World Bank approves funding
THE World Bank Board of Directors has approved additional financing to support the Girls Education and Women’s Empowerment (GEWEL) Project in Zambia meant to empower women and girls.
This financing includes a US$142 million credit from the International Development Association (IDA) and US$35 million in co-financing grants from the UK Department for International Development and the Swedish International Development Association.
These are jointly funding the programme under a Bank-administered multi-donor trust fund.
This support augments the existing US$65 million GEWEL Project which was approved in 2015.
Government and the World Bank have therefore signed a credit agreement for additional financing to support the GEWEL Project.
Dr Kpundeh
The additional finance will support Government’s goal to increase access to livelihood support for women and to boost access to secondary education for disadvantaged adolescent girls in extremely poor households in selected districts
World Bank Country Manager for Zambia, Sahr Kpundeh, said the group was hopeful that a better human capital outcomes would be attained through educating adolescent girls with the additional support.
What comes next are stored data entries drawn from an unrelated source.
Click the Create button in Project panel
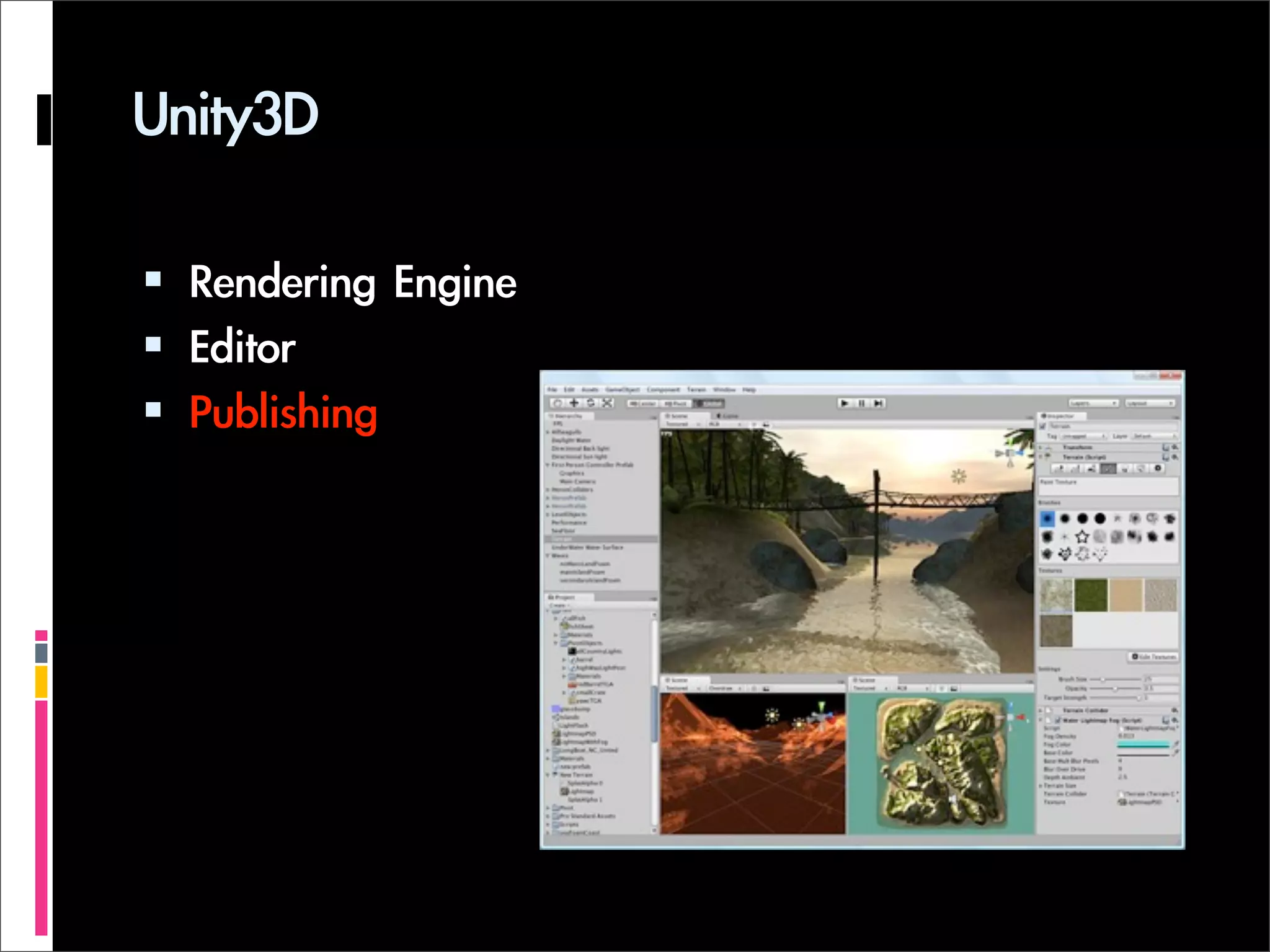Image resolution: width=1270 pixels, height=952 pixels. tap(557, 606)
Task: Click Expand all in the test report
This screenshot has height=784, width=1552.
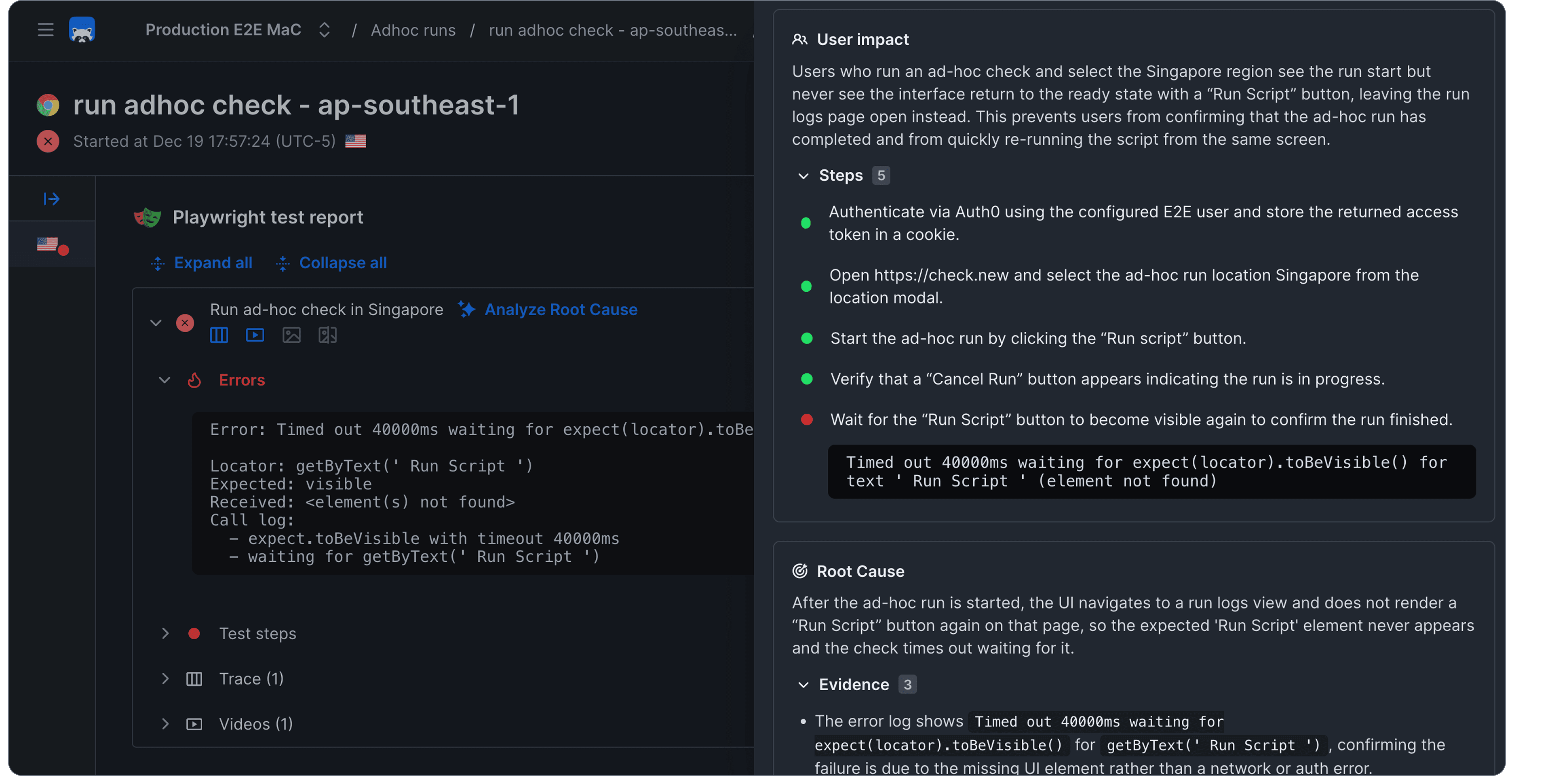Action: pyautogui.click(x=212, y=263)
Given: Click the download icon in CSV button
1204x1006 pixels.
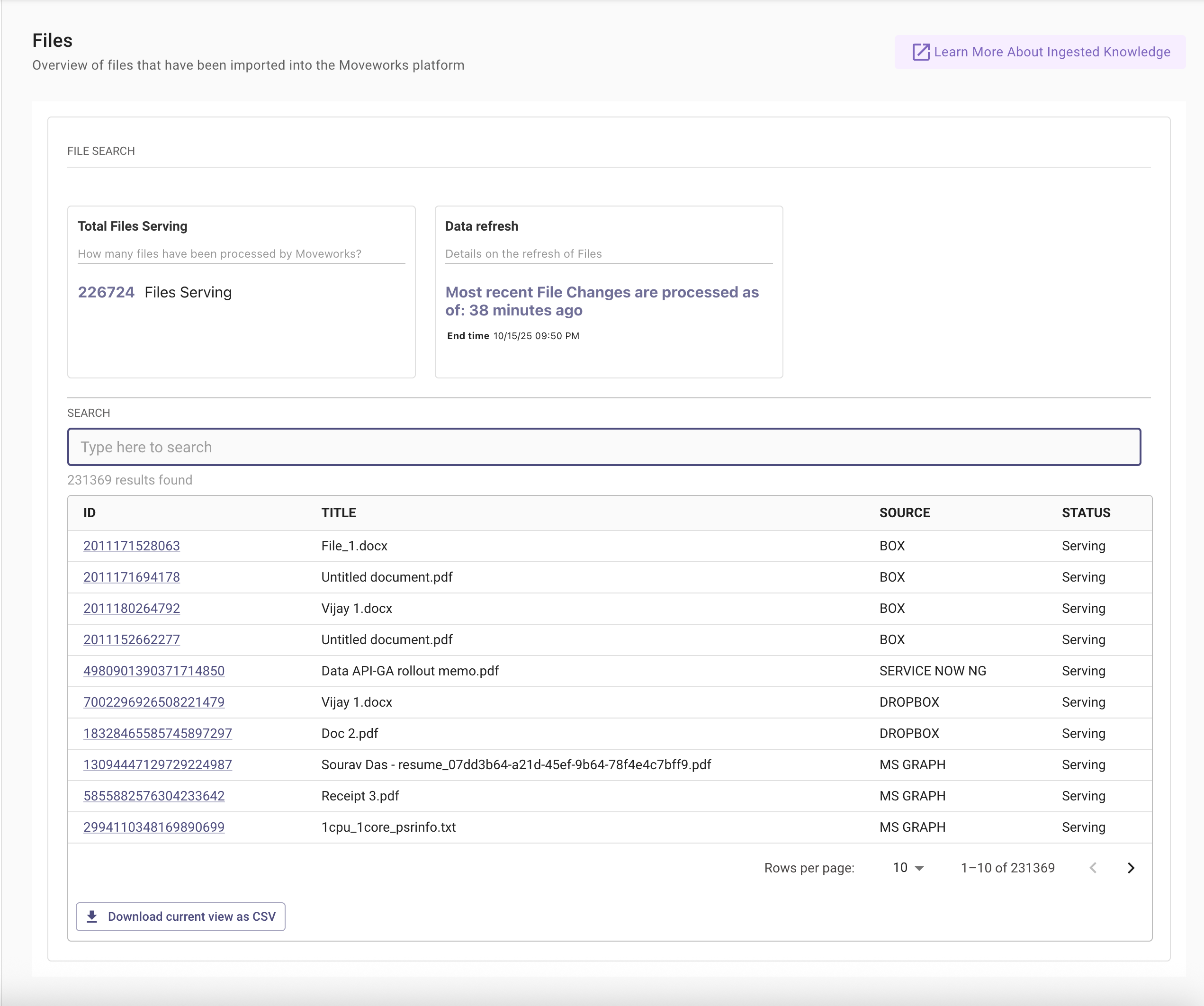Looking at the screenshot, I should (92, 916).
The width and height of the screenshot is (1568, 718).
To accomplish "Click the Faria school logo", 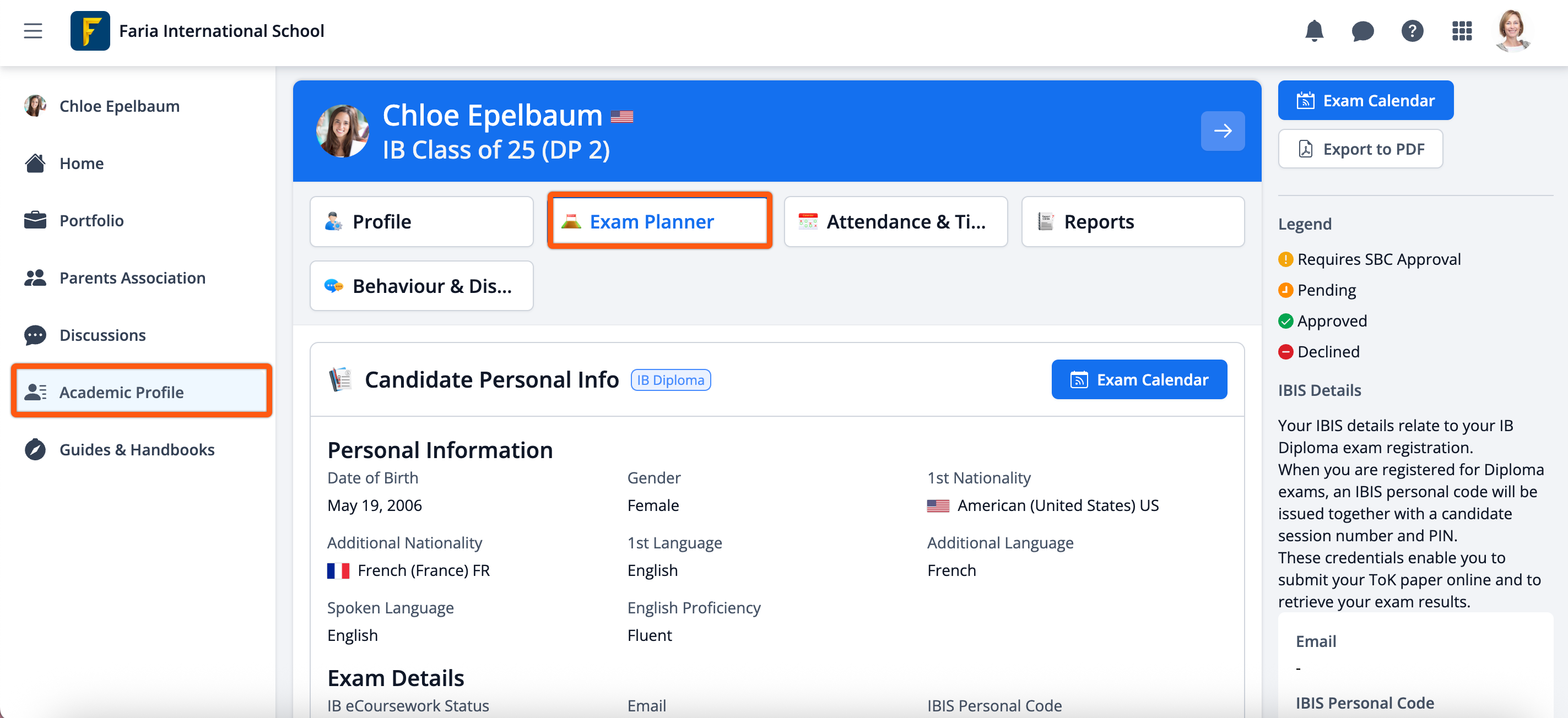I will tap(90, 30).
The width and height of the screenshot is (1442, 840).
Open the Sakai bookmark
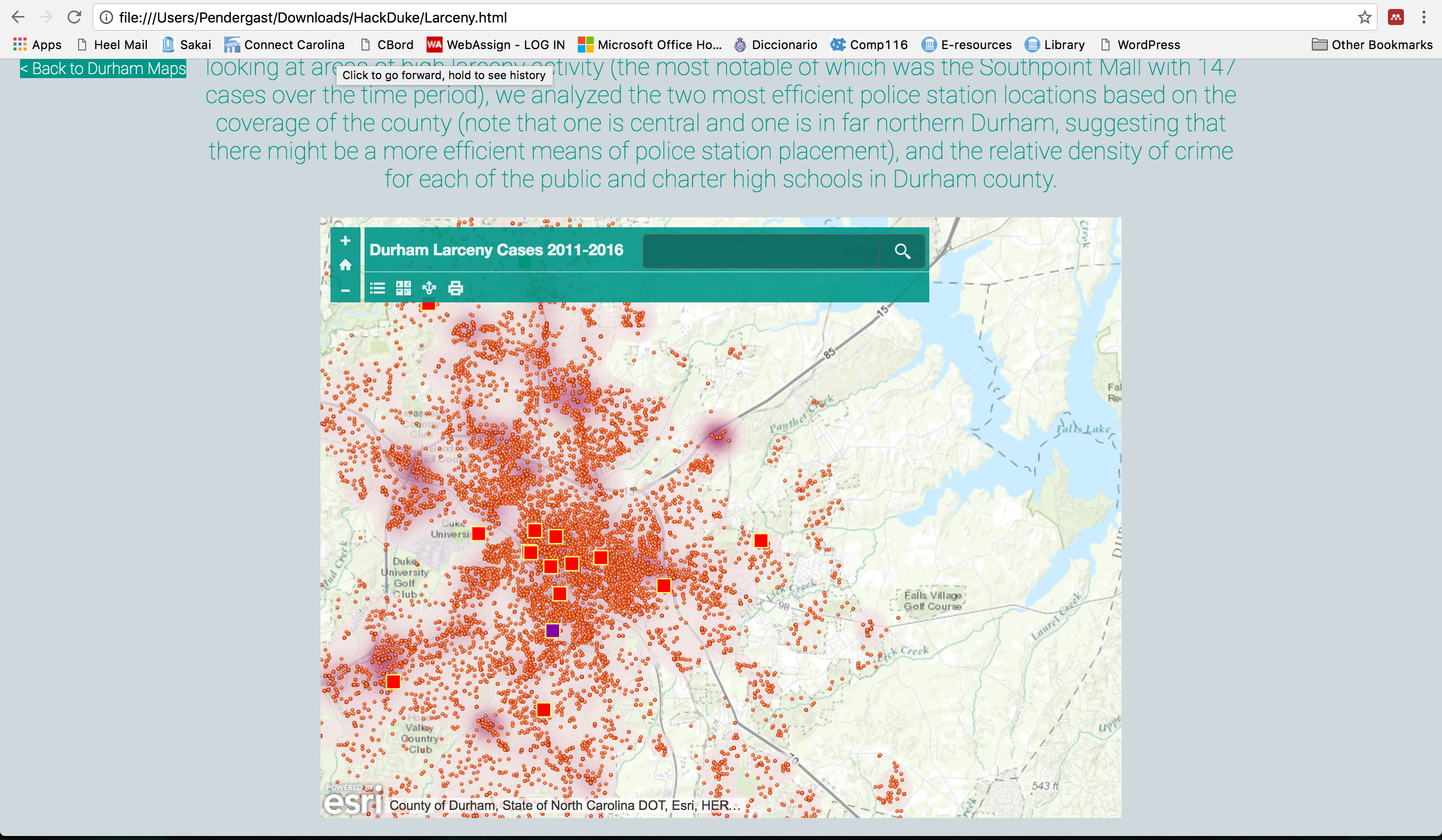coord(187,45)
Dr Kpundeh was also hopeful that the support would empower women and support the poorest households with longer-term investments, as well as enhancing Government’s capacity to manage such interventions.
World Bank Task Team leader of the project, Emma Hobson, said the project was mostly implemented in rural areas where education levels were low and the prevalence rates of gender-based violence (GBV) were high.
“Considering that gender-based violence (GBV) is a major concern in Zambia, under the Additional Financing a more concerted approach to prevent, mitigate, and respond to GBV risks will be introduced, with complimentary interventions within the Bank’s health and education projects,” she said.
The GEWEL Project has supported more than 28,000 girls from poor households by covering their secondary school costs and 75,000 poor women in Zambia with livelihood packages, including, life and business skills training, mentorship, and support to form savings groups.
Recognising the dire needs of these girls and women, the GEWEL Project also supports regular and predictable cash transfers to 245,000 extreme poor and vulnerable beneficiaries through the government’s Social Cash Transfer (SCT) Program.
Such cash transfers have improved basic consumption, resilience and investments in productive activities in Zambia and are crucial to protect the basic needs and human capital of the poor, particularly during the Covid-19 pandemic, which is negatively impacting the country’s extreme poor and vulnerable.